Er bestaat zelfs een film die zich afspeelt in Dahab en waarin jonge
frisse Egyptenaren door Israëlisch met het AIDS virus besmet worden. Zo
heeft Dahab een ten onrechte een slecht imago gekregen want behalve meer
vrijheid hebben we er niets verdorvens aangetroffen. Uit Marja's reisgids
hebben we een hotel (aan het strand) geplukt en telefonisch gereserveerd.
Een grote vierpersoonskamer met een mooie koepel in het plafond en eigen
sanitair. Bij het hotel hoort een Chinees restaurant waar we uitstekend
hebben gegeten. Het rif voor het hotel was wel mooi maar door de hevige
branding konden we er niet filmen. Men raadde ons aan de volgende dag naar
Blue Hole te gaan. Een rif met een 80 meter diepe krater waar je zo
vanaf het strand naar toe kunt. De weg ernaar toe was een avontuur op
zich. Geen verharde weg en vlak voordat we er waren moesten we door een
smalle speet in de rotsen rijden. Het ging allemaal goed en we
installeerden ons op een gemoedelijke plek, eigendom van een café dat
door bedoeïnen werd gerund.

Meteen gingen we op onderzoek uit. Op de aangegeven plek
liepen we over het rif het water in en stonden ineens voor een enorme
afgrond. Rondom dit gat ligt een steile wand prachtig koraal!
 
De vissen die we hier zagen waren talrijk maar over het
algemeen wat kleiner dan bij het rif van Sharm el Sheikh. Beneden in de diepte zagen we duikers maar we konden ons
niet voorstellen dat dáár meer te zien was. Zoiets bijzonders hebben we
de hele reis nog niet gezien.
terug naar boven
Aan het einde van de middag terug naar ons hotel. Even
douchen en spullen inpakken voor de kameelsafari die we voor deze avond
geregeld hebben. Met een jeep beladen met eten en kookgerei, water en
dekens hebben we klein stukje richting woestijn gereden waar 2 bedoeïnen
met 4 kamelen op ons zaten te wachten.
 
De meiden hadden bij de piramiden al eens op een kameel
gereden maar voor ons was dit een primeur.
De kamelen droegen ook alle bagage die mee was genomen. Ze hadden er
ogenschijnlijk geen enkele moeite mee. Al lopend werd sprokkelhout verzameld voor het kampvuur. Na
ongeveer anderhalf uur werd een kamp ingericht. De dekens werden voor ons
op de grond uitgespreid en er werd een kookvuur gemaakt.

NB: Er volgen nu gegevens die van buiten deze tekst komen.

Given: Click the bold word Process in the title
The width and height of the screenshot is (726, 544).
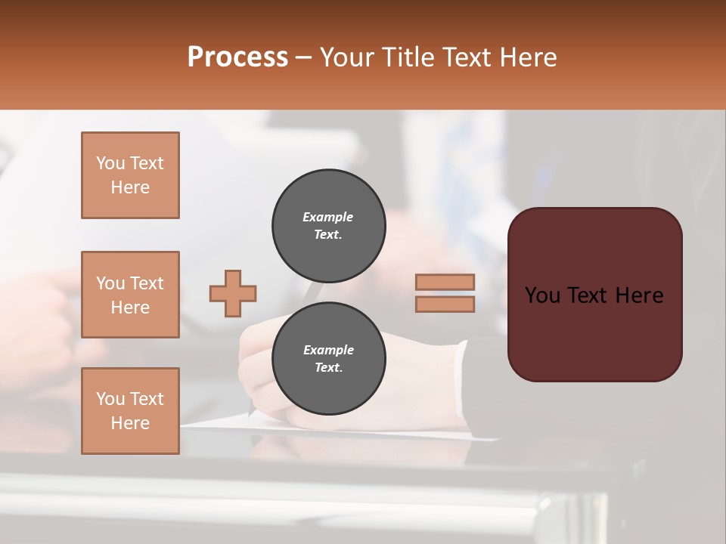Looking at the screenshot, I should tap(237, 57).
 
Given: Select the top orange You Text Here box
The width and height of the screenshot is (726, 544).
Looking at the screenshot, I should tap(130, 175).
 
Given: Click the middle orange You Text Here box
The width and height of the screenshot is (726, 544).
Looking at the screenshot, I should tap(130, 295).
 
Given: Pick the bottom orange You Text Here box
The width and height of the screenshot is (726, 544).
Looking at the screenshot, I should tap(130, 411).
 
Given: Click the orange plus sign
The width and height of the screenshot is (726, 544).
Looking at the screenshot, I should tap(233, 293).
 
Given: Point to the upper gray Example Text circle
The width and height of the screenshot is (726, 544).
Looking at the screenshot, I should tap(328, 226).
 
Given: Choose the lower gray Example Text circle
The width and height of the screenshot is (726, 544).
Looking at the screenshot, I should tap(328, 359).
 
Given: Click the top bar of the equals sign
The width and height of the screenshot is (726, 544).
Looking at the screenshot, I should tap(445, 282).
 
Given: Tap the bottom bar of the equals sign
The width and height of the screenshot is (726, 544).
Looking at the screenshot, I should tap(445, 304).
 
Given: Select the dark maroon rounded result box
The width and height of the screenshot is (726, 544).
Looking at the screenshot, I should tap(594, 332).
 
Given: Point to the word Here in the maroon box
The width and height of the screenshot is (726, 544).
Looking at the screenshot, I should tap(639, 295).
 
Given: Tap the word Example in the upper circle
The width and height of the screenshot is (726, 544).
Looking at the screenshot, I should tap(328, 217).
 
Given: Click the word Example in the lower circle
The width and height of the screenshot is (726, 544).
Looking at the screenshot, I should tap(328, 350).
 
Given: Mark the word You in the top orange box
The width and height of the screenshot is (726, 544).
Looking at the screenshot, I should tap(110, 163).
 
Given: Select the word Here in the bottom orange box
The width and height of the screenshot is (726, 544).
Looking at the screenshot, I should tap(130, 423).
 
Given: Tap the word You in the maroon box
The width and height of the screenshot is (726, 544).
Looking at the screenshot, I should tap(541, 295).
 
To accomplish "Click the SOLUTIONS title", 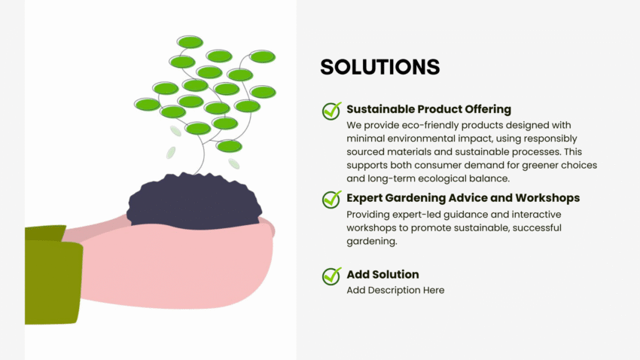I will (x=379, y=67).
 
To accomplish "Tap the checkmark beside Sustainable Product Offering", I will (x=332, y=111).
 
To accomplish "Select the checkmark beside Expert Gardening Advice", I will (x=332, y=200).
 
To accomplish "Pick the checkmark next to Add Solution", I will (x=332, y=276).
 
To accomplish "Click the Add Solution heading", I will (x=382, y=274).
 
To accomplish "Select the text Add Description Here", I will (x=395, y=290).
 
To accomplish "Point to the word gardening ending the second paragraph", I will (x=371, y=242).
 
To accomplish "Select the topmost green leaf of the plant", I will (x=190, y=42).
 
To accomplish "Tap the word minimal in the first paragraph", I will (x=366, y=139).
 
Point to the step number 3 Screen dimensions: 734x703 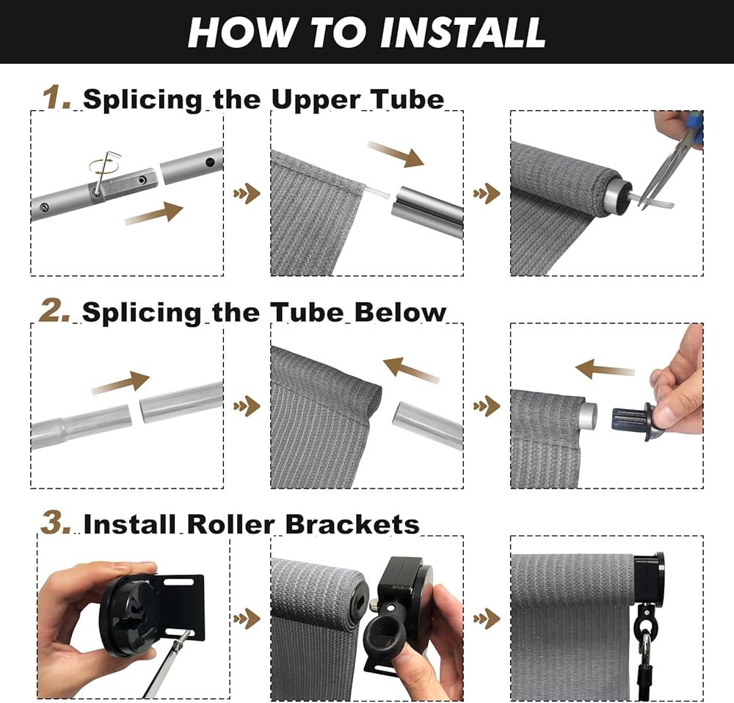[x=56, y=522]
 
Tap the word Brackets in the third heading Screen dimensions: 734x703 [x=352, y=524]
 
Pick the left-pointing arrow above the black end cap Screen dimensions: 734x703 [x=605, y=369]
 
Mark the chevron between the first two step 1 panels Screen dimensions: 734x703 [x=247, y=193]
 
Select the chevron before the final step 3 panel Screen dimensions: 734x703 [x=487, y=619]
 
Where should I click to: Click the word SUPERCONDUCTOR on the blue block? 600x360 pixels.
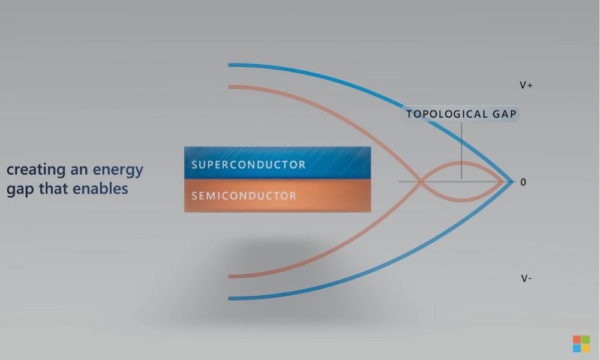(x=248, y=164)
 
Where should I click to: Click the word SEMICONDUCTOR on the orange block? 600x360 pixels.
(x=244, y=196)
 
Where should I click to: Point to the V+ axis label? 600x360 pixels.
(x=526, y=85)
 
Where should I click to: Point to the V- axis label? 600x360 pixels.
(x=526, y=278)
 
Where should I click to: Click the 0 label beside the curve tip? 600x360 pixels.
(x=523, y=182)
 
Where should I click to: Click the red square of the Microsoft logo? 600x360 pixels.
(x=577, y=340)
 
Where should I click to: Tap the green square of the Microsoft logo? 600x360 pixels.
(x=586, y=340)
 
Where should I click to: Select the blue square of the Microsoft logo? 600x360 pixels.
(x=577, y=348)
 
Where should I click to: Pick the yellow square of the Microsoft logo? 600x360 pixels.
(x=586, y=348)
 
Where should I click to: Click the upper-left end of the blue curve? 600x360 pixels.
(x=230, y=65)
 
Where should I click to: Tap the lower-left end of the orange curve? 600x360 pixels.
(x=231, y=277)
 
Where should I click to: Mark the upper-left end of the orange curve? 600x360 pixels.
(x=231, y=87)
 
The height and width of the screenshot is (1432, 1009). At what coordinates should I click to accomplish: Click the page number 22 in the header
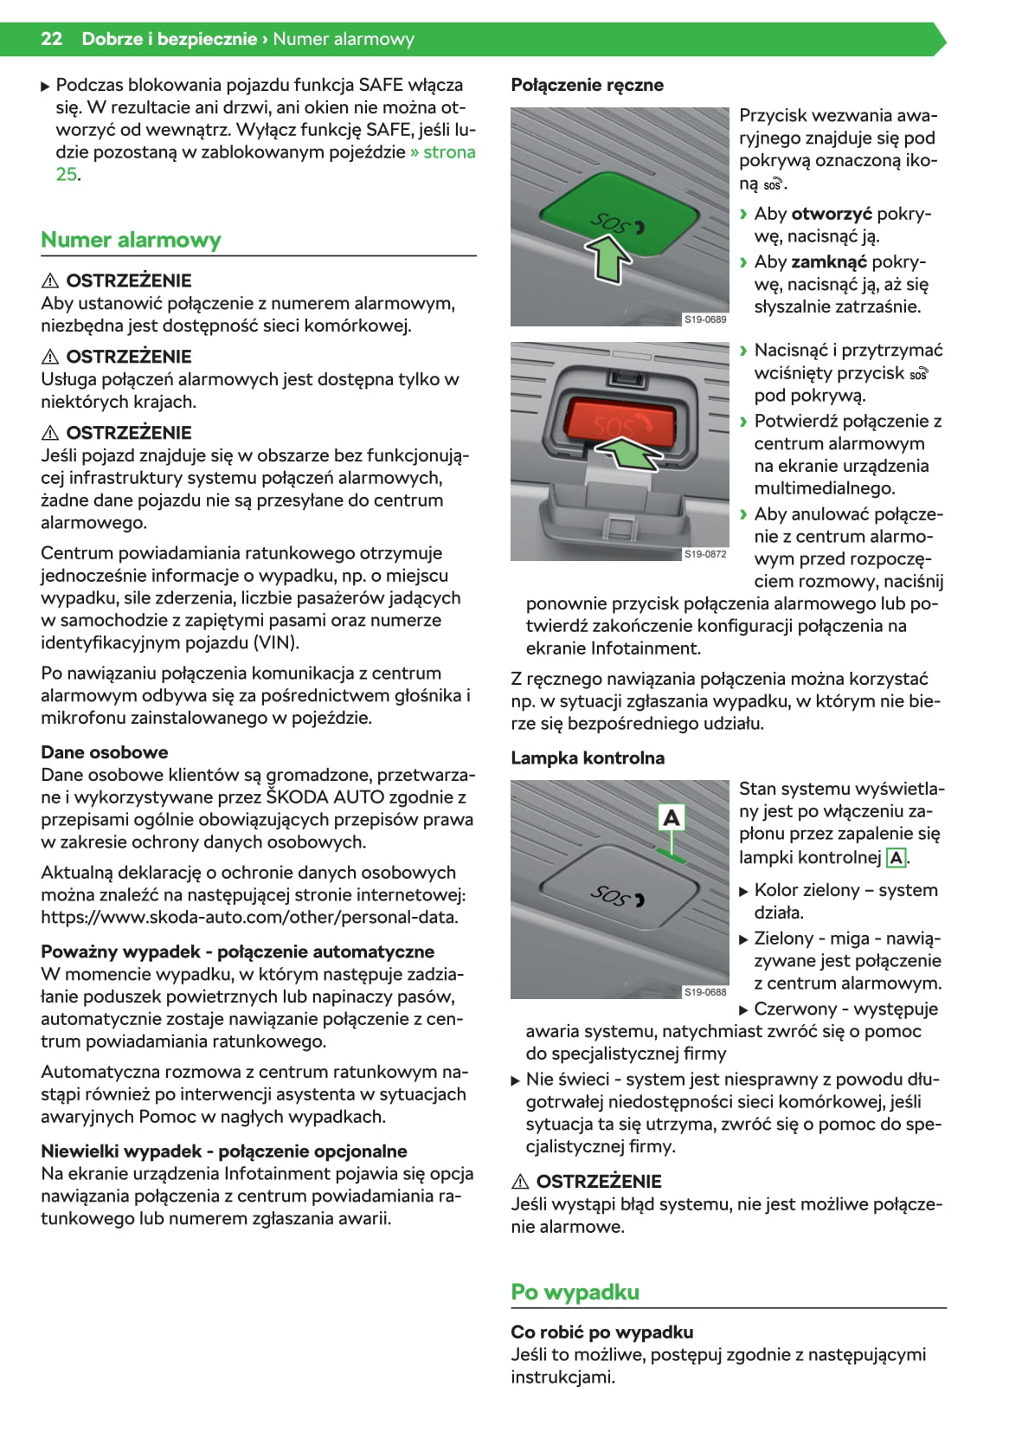click(51, 39)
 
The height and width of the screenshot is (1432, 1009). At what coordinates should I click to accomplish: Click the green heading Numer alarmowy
click(131, 240)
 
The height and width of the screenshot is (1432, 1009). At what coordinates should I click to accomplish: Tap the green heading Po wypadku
click(575, 1292)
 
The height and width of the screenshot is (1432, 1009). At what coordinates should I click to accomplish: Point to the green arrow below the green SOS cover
click(610, 261)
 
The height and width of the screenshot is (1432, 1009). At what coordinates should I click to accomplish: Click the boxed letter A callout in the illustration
click(671, 817)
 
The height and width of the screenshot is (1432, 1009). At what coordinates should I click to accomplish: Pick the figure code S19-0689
click(705, 319)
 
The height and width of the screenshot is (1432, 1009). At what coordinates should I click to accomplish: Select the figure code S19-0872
click(705, 553)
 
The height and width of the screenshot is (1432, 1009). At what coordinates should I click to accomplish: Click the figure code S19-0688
click(705, 992)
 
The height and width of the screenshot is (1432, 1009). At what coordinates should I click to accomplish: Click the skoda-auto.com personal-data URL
click(249, 918)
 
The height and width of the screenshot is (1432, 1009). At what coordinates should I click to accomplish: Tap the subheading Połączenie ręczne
click(587, 85)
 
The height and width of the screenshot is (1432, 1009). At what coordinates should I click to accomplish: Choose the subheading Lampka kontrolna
click(588, 758)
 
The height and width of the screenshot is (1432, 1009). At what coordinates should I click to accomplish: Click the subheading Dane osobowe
click(105, 752)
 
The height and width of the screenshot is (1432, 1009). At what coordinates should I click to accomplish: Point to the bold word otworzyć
click(831, 214)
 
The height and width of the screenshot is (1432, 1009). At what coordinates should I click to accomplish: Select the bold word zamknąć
click(828, 261)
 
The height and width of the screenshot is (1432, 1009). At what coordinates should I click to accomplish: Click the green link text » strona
click(443, 152)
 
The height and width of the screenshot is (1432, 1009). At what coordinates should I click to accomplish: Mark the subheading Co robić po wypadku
click(601, 1332)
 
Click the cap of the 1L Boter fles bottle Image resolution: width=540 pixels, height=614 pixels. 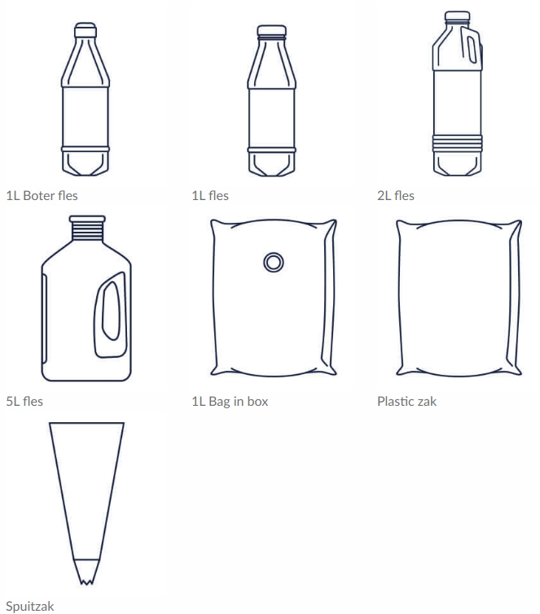coord(86,30)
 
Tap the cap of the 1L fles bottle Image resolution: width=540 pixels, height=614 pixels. coord(272,31)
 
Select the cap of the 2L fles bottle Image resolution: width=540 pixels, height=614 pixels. coord(457,15)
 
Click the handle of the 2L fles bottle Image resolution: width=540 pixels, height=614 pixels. coord(470,46)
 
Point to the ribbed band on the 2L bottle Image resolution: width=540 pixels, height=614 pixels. coord(457,143)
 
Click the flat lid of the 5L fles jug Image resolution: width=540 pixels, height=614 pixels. coord(87,219)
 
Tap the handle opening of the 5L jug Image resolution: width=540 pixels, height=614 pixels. coord(111,311)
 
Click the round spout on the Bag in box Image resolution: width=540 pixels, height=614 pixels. coord(274,262)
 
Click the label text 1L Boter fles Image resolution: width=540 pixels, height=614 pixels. coord(42,195)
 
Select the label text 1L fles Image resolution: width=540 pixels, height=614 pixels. coord(210,195)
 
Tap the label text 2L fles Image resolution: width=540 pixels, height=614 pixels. coord(396,195)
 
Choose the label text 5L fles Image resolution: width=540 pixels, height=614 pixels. coord(24,402)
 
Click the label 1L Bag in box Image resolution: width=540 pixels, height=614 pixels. coord(230,402)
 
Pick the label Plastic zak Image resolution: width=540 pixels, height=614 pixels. coord(406,402)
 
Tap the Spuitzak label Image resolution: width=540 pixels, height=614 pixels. coord(30,607)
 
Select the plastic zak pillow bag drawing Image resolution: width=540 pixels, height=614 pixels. coord(459,298)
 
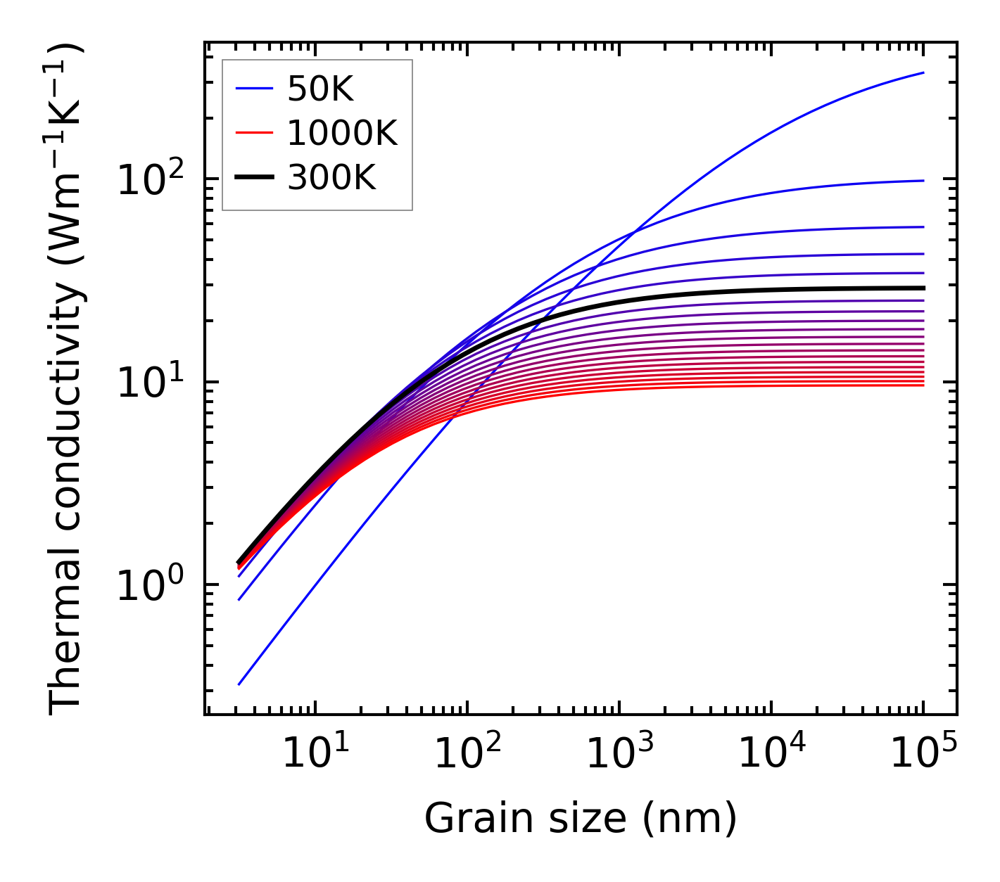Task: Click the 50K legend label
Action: click(320, 89)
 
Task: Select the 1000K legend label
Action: click(342, 133)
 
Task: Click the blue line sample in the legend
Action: click(253, 89)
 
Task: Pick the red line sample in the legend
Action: click(253, 133)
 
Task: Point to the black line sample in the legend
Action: click(253, 178)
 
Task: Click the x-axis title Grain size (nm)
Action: click(581, 819)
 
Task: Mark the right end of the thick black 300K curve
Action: click(923, 288)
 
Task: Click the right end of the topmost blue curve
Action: click(923, 72)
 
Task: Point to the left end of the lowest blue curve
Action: click(239, 684)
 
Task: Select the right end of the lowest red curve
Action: click(923, 385)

Allereerst een potje muntthee. Ondertussen wordt een
brooddeeg gekneed. Toen het vuur een tijdlang aan was werd het opzij
geschoven en het platte brood wordt onder het hete zand geschoven. Toen
het vuur er weer bovenop en op het vuur ons in aluminiumfolie verpakte
eten. Vlees, groenten en aardappelen werden op deze manier zachtjes gaar
gestoofd. Het was een heerlijk maaltje. terug naar boven
Er was een Engels sprekende gids
mee en natuurlijk ging de meeste aandacht uit naar de meiden. Hoeveel
kamelen er betaald moesten worden voor Miriam? 20.000, zeiden we. Dat
bleek een onhaalbare zaak voor onze gids. Hij vertelde ons een oud bedoeïnen
verhaal over een prins (Anter) en het meisje van zijn dromen, een prinses
(Able) van een andere stam. Ze was uiteraard erg mooi en er moesten 3000
kamelen op tafel komen om haar te huwen. Het was ongeveer de Arabische
variant van Romeo en Julia en het liep slecht af. De prins deed er erg
lang over om de kamelen te bemachtigen en toen het eindelijk gelukt was en
hij zich melde bij de vader van Able, bleek dat ze was geschaakt. Weer een
hoop gedoe en uiteindelijk sterft Anter. Een mooi verhaal maar we hebben
de vraagprijs voor Mir niet verlaagd. No deal. Ondertussen was het
helemaal donker. Met het licht van de sterren (de maan was er bijna niet
meer) is het kamp opgebroken en gingen we weer terug naar de
ontmoetingsplek met de jeep. Een onvergetelijke ervaring. Deze week vallen
we van de éne in de andere verbazing!
Terug in Dahab op een terrasje zagen Miriam en Marja opeens 2 jongens
voorbijkomen die ze de vorige week in Aswan hebben ontmoet.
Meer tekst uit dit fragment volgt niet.